= Do this =
Lay out the lines of the records as a Markdown table with the columns Number and Entry, from the line containing "Click the Medications panel settings gear" through the line containing "Action: click(142, 506)", both included. Number the rows, skip blank lines, and leave the pictures out.

━━━━━ Material for this task ━━━━━

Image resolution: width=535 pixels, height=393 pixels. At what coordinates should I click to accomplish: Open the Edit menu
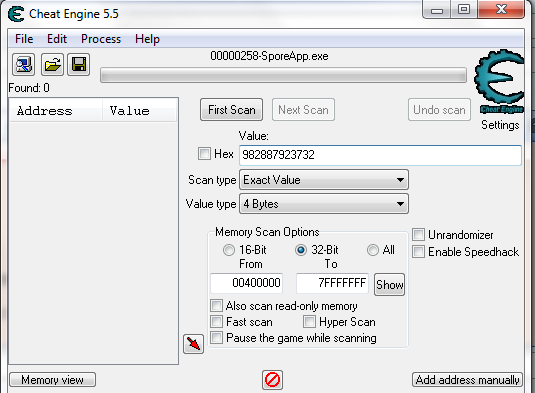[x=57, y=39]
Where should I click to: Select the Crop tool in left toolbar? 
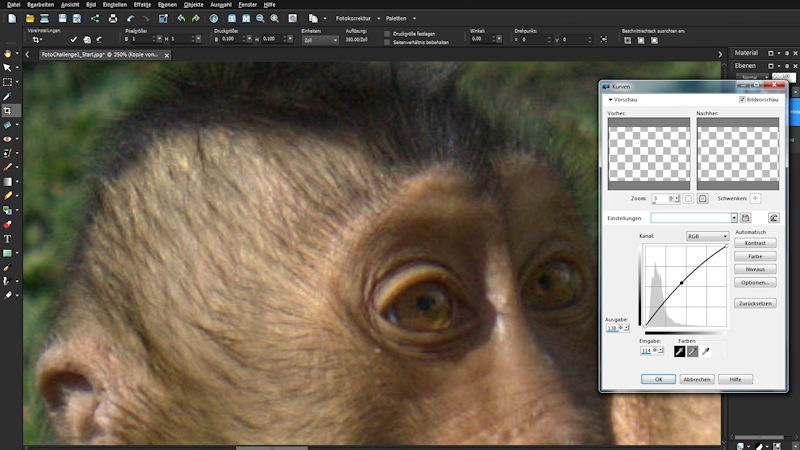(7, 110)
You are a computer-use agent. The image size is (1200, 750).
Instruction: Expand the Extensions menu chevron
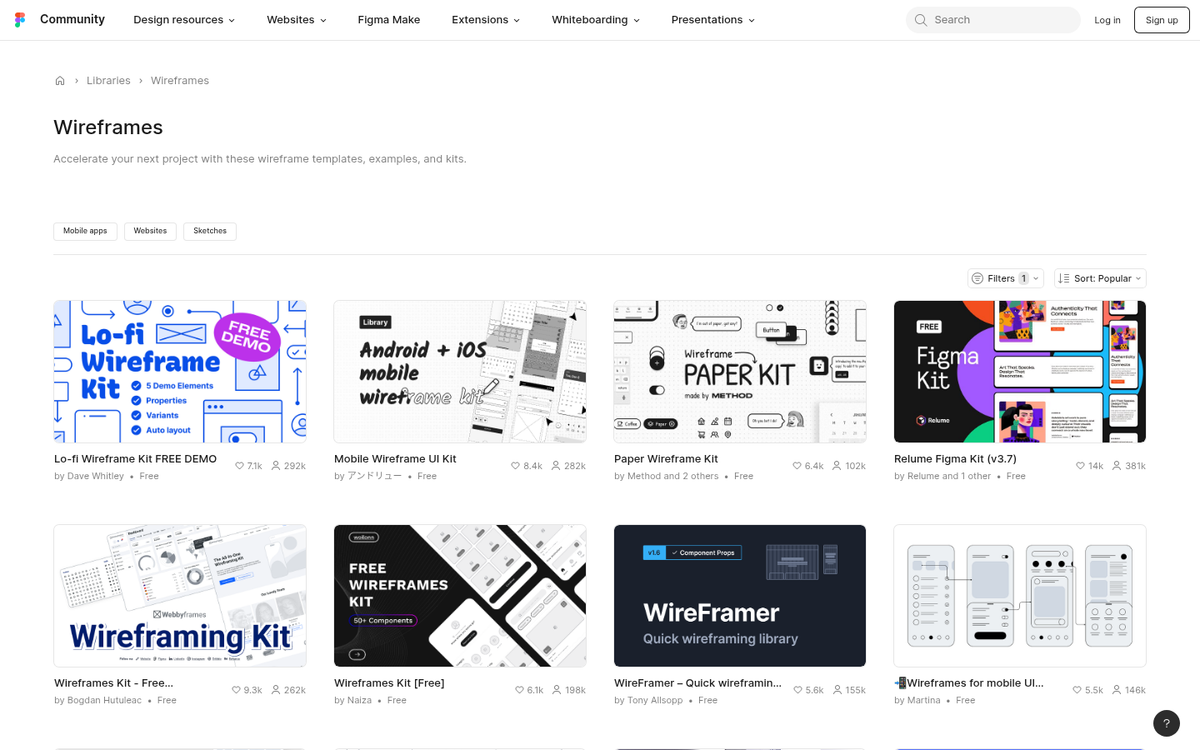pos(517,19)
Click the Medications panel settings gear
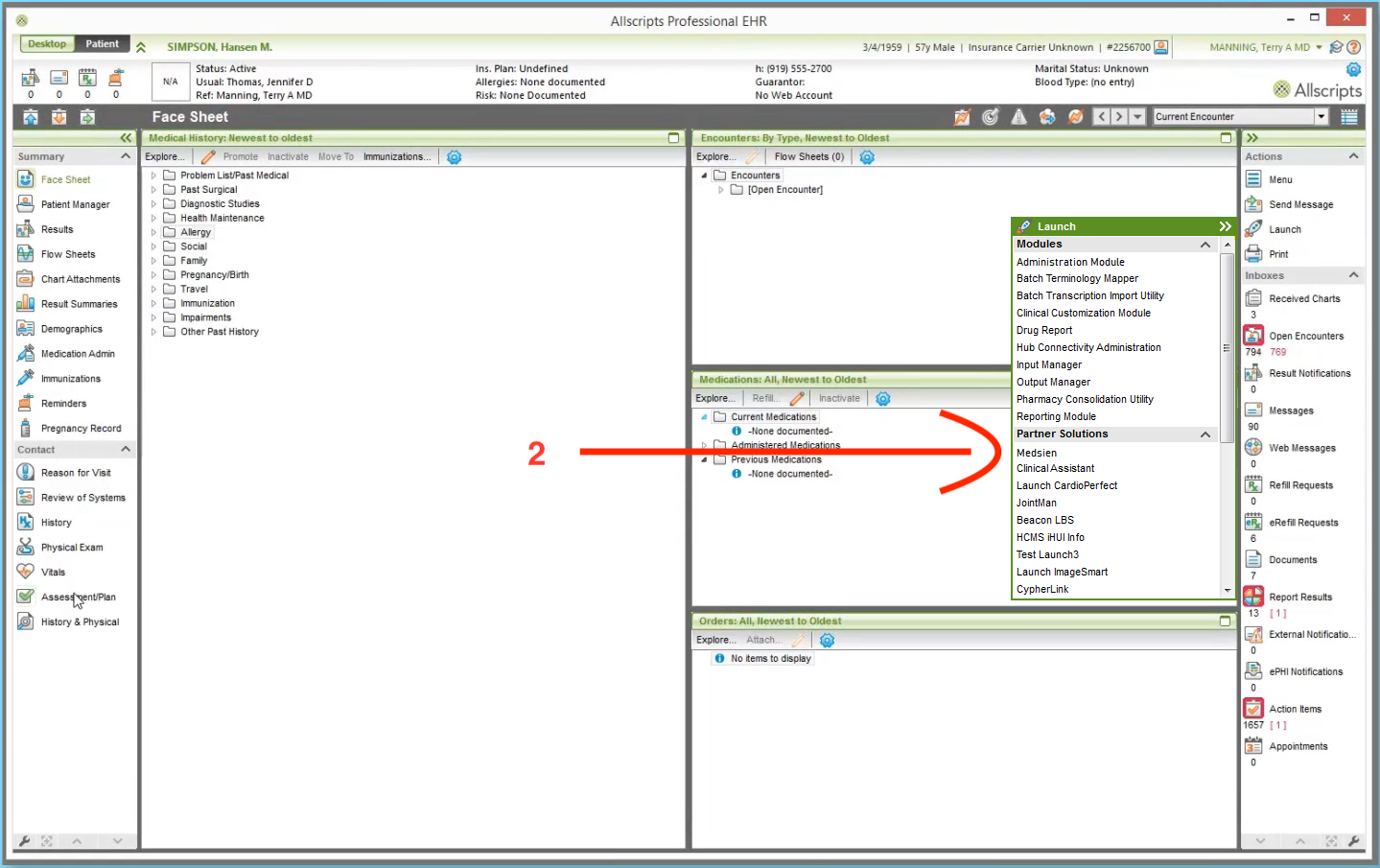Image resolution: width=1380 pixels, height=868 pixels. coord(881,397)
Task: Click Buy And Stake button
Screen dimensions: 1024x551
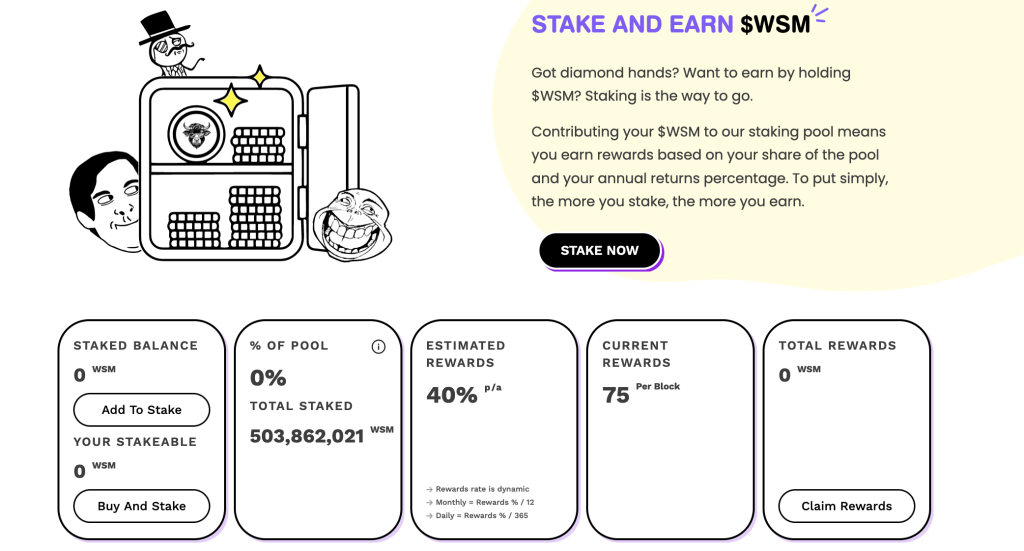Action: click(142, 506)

━━━━━
━━━━━ Material for this task ━━━━━

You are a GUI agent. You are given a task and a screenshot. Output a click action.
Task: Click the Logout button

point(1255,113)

━━━━━

= Final result =
| Number | Entry |
|---|---|
| 1 | Click the Medications panel settings gear |
| 2 | Image resolution: width=1380 pixels, height=868 pixels. coord(881,397) |
| 3 | Task: Click Buy And Stake button |
| 4 | Screen dimensions: 1024x551 |
| 5 | Action: click(142, 506) |